Iprism took to the airwaves this month for an Insurance Post webinar, ‘AI in Action – Underwriting Lessons from the Front Line.’ During this session, our Operations Manager, James Walker joined an expert panel to discuss the integration of AI tools in underwriting systems. The conversation explored the problems AI is already solving, the benefits the sector is beginning to see, and importantly, the potential barriers: from regulation, and workplace culture, to the importance of human judgment.
Keeping the human in the loop
Despite the increasingly sophisticated capabilities of AI, James was clear that having a human influence is absolutely essential. When asked about Iprism’s integration of AI, he emphasised that to keep our company values, AI must remain “an assistant, not a decision maker in and of itself.”
Our team already uses AI for terminology checks, clarification and research, and early-stage analysis, but he reiterated that no AI system currently in place acts as an independent underwriting engine. And crucially, he doesn’t believe it should.
James explained the reasons behind our more cautious approach, and our desire to innovate sustainably, with regulation. As he shared with the panel, responsible adoption requires clarity on compliance, governance and data protection: “There hasn’t been a burning need or a single part of the business where we’ve said: we must automate this now using AI”. The business already operates highly effectively with the current team of technical underwriting experts, and automating bespoke underwriting processes would be a huge change. “We’re acutely aware that trust is needed, from underwriters, from compliance, from our insurer partners, before any major step forward.”
Elevation not elimination
One of James’ key contributions was his recognition of what may be at stake. AI might improve efficiencies, but without careful implementation, it could cause insecurity in staff at all levels. Senior underwriters may fear being sidelined; junior staff may feel inadequate if traditional entry-level tasks are automated. James was clear that the industry can’t allow this to happen. “It’s really important that new starters see this as an opportunity to accelerate their growth, rather than a replacement.”

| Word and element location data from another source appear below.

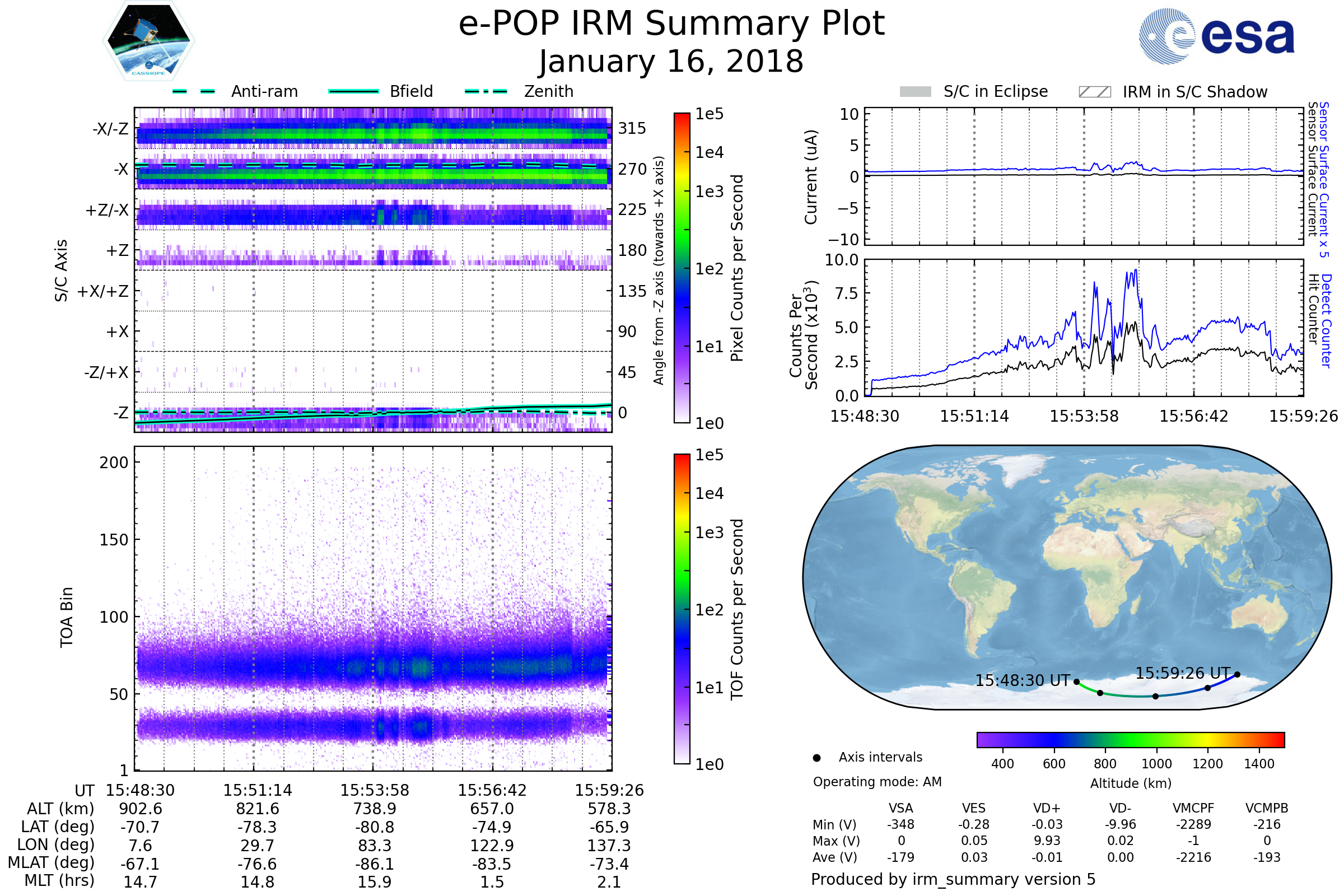Click the 15:48:30 UT start point on map
Screen dimensions: 1344x896
pyautogui.click(x=1076, y=681)
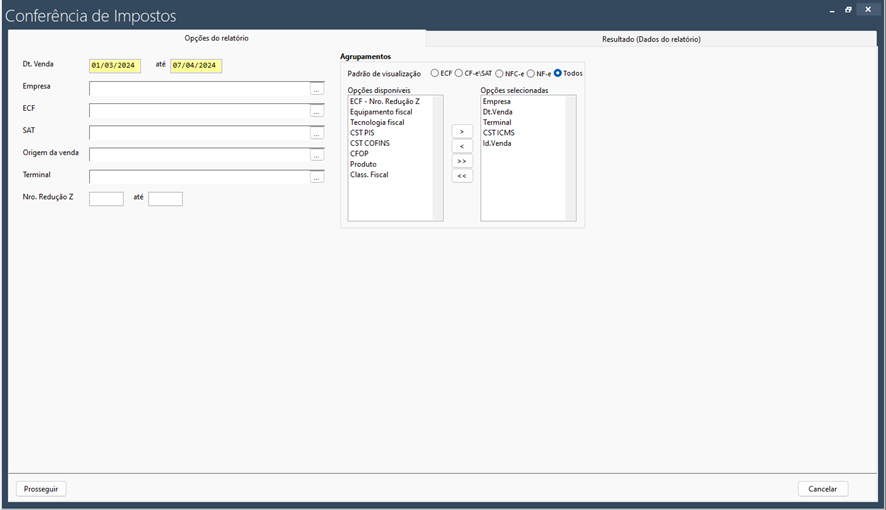Click the move-left '<' arrow button
The height and width of the screenshot is (510, 886).
pos(461,147)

At Iprism, we see AI as a tool that helps underwriting assistants build technical confidence faster, prepare better referrals, and speak the language of underwriting earlier in their careers. “Hopefully it will accelerate their knowledge and expertise beyond years of experience.” Meaning AI won’t eliminate entry-level roles; instead, it will elevate them. Assistants can speed through the learning period of looking through workflows and waiting for sign-offs, and spend more time engaging in deeper analysis. AI can kickstart their careers and allow assistants to participate more meaningfully in conversations with brokers and develop a stronger understanding of risk.
Understanding risk is essential to the underwriting process, so while underwriters may be tempted to trust outputs unquestioningly, James reminded the panel that expert human judgment remains the heart of underwriting. AI can inform our thinking, but it cannot replace professional analysis.
AI could also add real value in internal referrals from junior to senior underwriters. Rather than making decisions, AI could help underwriting assistants prepare fuller, more informed submissions to senior underwriters, suggesting missing information, highlighting potential issues. Conversations could begin at a higher level, speeding up broker responses but also deepening the development of juniors through more valuable conversations with senior staff. AI then becomes a bridge that narrows the experience gap, nurturing professional development.
A future of integration, not replacement
At Iprism, our underwriting reputation comes from more than just our efficiency. It’s our team of experts, their years of technical underwriting expertise, deep knowledge of their lines of business and their ability to provide effortless underwriting for our partners and brokers. Though we’re excited to see how AI becomes woven into underwriting processes, it’s important to remember that in a market still driven on human interaction, AI should never replace the very real people responsible for risk. “This is never going to be an underwriter in a box […] This is a tool that’s going to help individuals progress and develop their understanding at rates we’ve never seen.”